> [Exercise description] Copy nothing but the lines below running from the line containing "Click the blue" through the line containing "Click the line", both end lines included.
Supplied records section start
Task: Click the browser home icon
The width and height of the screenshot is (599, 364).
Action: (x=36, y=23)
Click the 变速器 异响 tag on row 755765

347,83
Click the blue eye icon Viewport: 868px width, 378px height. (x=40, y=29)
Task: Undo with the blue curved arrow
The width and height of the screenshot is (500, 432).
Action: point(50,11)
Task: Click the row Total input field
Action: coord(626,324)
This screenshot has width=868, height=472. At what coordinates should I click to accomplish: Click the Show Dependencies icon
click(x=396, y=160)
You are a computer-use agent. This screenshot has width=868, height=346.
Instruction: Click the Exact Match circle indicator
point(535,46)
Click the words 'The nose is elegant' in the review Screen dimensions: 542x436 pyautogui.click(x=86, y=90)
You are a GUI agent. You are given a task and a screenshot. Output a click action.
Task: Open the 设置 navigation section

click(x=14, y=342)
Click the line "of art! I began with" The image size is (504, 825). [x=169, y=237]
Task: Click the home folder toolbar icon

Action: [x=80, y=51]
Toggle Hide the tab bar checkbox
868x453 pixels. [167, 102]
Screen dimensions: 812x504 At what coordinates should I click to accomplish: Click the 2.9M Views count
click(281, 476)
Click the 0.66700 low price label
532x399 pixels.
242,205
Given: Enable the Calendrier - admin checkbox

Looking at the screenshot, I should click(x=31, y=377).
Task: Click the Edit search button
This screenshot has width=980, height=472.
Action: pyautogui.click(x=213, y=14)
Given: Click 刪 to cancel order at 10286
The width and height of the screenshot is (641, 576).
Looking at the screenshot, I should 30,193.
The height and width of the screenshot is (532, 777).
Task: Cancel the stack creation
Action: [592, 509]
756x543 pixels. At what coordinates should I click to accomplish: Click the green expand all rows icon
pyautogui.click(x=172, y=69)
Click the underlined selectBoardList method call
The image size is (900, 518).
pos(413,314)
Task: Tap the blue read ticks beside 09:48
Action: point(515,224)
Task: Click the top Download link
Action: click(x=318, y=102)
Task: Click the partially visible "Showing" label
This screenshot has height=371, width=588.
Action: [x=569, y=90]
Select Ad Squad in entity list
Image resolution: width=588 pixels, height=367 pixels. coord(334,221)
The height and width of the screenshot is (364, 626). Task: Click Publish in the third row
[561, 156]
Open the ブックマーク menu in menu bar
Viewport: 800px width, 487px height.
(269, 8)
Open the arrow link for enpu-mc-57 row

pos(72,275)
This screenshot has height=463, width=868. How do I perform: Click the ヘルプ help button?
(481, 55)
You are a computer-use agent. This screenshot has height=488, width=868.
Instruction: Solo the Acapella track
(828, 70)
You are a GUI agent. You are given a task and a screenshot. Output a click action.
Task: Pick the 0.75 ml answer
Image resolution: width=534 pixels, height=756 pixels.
Supplied records section end
> [Output below]
Click the blue eye icon Viewport: 868px width, 378px height. (x=40, y=29)
Task: Undo with the blue curved arrow
The width and height of the screenshot is (500, 432).
Action: point(50,11)
Task: Click the row Total input field
Action: coord(626,324)
This screenshot has width=868, height=472. At what coordinates should I click to accomplish: Click the Show Dependencies icon
click(x=396, y=160)
You are a computer-use agent. This screenshot has width=868, height=346.
Instruction: Click the Exact Match circle indicator
point(535,46)
Click the words 'The nose is elegant' in the review Screen dimensions: 542x436 pyautogui.click(x=86, y=90)
You are a GUI agent. You are given a task and a screenshot. Output a click action.
Task: Open the 设置 navigation section

click(x=14, y=342)
Click the line "of art! I began with" The image size is (504, 825). [x=169, y=237]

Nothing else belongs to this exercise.